#### Try it:
Without omitting anything, retype the data that follows.

___ Source material ___

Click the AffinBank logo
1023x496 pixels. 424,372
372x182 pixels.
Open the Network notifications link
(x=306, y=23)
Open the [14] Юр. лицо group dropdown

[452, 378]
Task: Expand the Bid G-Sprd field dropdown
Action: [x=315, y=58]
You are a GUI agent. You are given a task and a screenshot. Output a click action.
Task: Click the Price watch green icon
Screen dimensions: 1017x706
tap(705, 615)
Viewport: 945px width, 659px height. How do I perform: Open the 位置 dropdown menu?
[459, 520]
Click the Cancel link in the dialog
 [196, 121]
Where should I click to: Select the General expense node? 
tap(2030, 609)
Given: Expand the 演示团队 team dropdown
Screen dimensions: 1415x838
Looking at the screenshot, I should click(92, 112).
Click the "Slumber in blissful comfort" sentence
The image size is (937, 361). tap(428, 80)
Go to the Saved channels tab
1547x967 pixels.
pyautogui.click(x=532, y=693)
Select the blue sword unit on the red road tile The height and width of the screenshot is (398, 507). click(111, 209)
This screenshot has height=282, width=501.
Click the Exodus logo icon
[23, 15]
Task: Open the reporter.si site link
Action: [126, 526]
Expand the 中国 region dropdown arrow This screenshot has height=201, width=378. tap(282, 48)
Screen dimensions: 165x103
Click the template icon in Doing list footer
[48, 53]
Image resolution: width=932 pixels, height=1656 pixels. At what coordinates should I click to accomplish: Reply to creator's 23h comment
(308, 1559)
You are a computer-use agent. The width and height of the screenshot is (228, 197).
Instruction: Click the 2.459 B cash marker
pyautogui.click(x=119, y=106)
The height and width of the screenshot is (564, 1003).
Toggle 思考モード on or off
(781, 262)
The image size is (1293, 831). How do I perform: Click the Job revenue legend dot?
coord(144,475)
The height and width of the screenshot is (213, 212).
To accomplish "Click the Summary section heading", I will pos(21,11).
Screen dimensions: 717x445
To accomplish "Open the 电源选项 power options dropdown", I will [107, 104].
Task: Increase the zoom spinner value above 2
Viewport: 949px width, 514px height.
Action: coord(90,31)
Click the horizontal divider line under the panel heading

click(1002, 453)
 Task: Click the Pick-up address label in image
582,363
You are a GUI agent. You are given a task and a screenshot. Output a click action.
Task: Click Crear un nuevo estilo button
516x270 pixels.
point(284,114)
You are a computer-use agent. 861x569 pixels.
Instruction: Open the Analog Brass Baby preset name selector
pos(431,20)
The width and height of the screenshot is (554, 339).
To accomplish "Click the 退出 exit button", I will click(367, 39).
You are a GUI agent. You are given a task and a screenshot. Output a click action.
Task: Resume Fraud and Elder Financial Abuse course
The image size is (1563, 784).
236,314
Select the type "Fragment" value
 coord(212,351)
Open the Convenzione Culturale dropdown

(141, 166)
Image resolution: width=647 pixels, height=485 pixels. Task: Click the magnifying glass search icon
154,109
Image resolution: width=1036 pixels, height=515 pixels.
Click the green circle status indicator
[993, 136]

___

#### Exercise response:
Click the AffinBank logo
1023x496 pixels. 424,372
372x182 pixels.
Open the Network notifications link
(x=306, y=23)
Open the [14] Юр. лицо group dropdown

[452, 378]
Task: Expand the Bid G-Sprd field dropdown
Action: [x=315, y=58]
You are a GUI agent. You are given a task and a screenshot. Output a click action.
Task: Click the Price watch green icon
Screen dimensions: 1017x706
tap(705, 615)
Viewport: 945px width, 659px height. How do I perform: Open the 位置 dropdown menu?
[459, 520]
Click the Cancel link in the dialog
 [196, 121]
Where should I click to: Select the General expense node? 
tap(2030, 609)
Given: Expand the 演示团队 team dropdown
Screen dimensions: 1415x838
Looking at the screenshot, I should click(92, 112).
Click the "Slumber in blissful comfort" sentence
The image size is (937, 361). tap(428, 80)
Go to the Saved channels tab
1547x967 pixels.
pyautogui.click(x=532, y=693)
Select the blue sword unit on the red road tile The height and width of the screenshot is (398, 507). click(111, 209)
This screenshot has height=282, width=501.
Click the Exodus logo icon
[23, 15]
Task: Open the reporter.si site link
Action: [126, 526]
Expand the 中国 region dropdown arrow This screenshot has height=201, width=378. tap(282, 48)
Screen dimensions: 165x103
Click the template icon in Doing list footer
[48, 53]
Image resolution: width=932 pixels, height=1656 pixels. At what coordinates should I click to accomplish: Reply to creator's 23h comment
(308, 1559)
You are a computer-use agent. The width and height of the screenshot is (228, 197).
Instruction: Click the 2.459 B cash marker
pyautogui.click(x=119, y=106)
The height and width of the screenshot is (564, 1003).
Toggle 思考モード on or off
(781, 262)
The image size is (1293, 831). How do I perform: Click the Job revenue legend dot?
coord(144,475)
The height and width of the screenshot is (213, 212).
To accomplish "Click the Summary section heading", I will pos(21,11).
Screen dimensions: 717x445
To accomplish "Open the 电源选项 power options dropdown", I will [107, 104].
Task: Increase the zoom spinner value above 2
Viewport: 949px width, 514px height.
Action: coord(90,31)
Click the horizontal divider line under the panel heading

click(1002, 453)
 Task: Click the Pick-up address label in image
582,363
You are a GUI agent. You are given a task and a screenshot. Output a click action.
Task: Click Crear un nuevo estilo button
516x270 pixels.
point(284,114)
You are a computer-use agent. 861x569 pixels.
Instruction: Open the Analog Brass Baby preset name selector
pos(431,20)
The width and height of the screenshot is (554, 339).
To accomplish "Click the 退出 exit button", I will click(367, 39).
You are a GUI agent. You are given a task and a screenshot. Output a click action.
Task: Resume Fraud and Elder Financial Abuse course
The image size is (1563, 784).
236,314
Select the type "Fragment" value
 coord(212,351)
Open the Convenzione Culturale dropdown

(141, 166)
Image resolution: width=647 pixels, height=485 pixels. Task: Click the magnifying glass search icon
154,109
Image resolution: width=1036 pixels, height=515 pixels.
Click the green circle status indicator
[993, 136]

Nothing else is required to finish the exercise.